Holocaust Poetry No.2

Homeland
Lois E. Olena

It was Christmas eve
and there was no room in the inn,
the Oswiecim inn,
so the Arrow Cross
took the children,
barefooted
and in their nighties,
out to the Danube
and filled their little bellies
not with bread
but bullets
flipping them
like tiddlywinks
into the congealing, icy river below.

It was the Red Danube
that night,
choking on the blood
of orphan Jews
whose little Blue faces
floated downstream
touring even all of Europe
until they washed up
on the shores of Eretz Yisrael (Jewish homeland)
and came back to life,
their little blue and white
bodies
raised high,
flapping in the wind.

How is imagery used in this poem? Imagery is used throughout this poem to describe the Jewish children and everything that happens to them. 

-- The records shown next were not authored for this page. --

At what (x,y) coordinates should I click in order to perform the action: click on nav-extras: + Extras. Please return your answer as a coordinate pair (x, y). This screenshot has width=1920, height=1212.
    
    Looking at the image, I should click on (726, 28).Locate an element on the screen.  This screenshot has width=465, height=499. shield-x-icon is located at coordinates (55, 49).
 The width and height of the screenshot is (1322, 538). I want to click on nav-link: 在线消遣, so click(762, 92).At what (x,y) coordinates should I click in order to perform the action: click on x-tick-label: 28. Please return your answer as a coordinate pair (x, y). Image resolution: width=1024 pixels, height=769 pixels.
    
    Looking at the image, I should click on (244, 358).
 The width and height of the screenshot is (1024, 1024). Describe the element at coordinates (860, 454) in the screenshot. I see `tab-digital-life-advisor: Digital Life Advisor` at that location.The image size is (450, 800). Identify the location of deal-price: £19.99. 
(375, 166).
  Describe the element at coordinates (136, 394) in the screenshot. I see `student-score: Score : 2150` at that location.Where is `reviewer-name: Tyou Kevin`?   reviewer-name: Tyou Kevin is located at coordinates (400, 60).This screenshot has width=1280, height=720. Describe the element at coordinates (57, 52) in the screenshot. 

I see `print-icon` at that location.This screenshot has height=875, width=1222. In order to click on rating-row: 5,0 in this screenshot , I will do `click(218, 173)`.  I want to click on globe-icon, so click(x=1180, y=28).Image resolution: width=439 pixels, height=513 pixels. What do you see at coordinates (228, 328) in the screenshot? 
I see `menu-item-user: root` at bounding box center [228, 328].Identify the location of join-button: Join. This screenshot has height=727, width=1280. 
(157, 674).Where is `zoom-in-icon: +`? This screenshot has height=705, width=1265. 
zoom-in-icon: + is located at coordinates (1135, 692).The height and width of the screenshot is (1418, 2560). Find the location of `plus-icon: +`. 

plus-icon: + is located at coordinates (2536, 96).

Discuss the effect of the simile in this poem. The effect of the simile in this poem is to show how they were treated such as a game and the Nazis were the players in the game controlling them and deciding their fates. 

How is alliteration used in the poem? What is the effect? Alliteration is used in this poem to contrast the difference between the bread and the bullets where the kids were being fed barely anything and the bullets which killed the Jewish kids.

How does the author juxtapose the innocence of the children to the cruelty they experienced? The author juxtaposes the innocence of the children to the cruelty they experienced by telling us how the children were treated poorly without knowing anything that is happening to them. 

What is meant by 'touring all of Europe'? It means that when they were thrown into the river which flowed through Europe where they eventually washed onto the shores of Eretz Yisrael.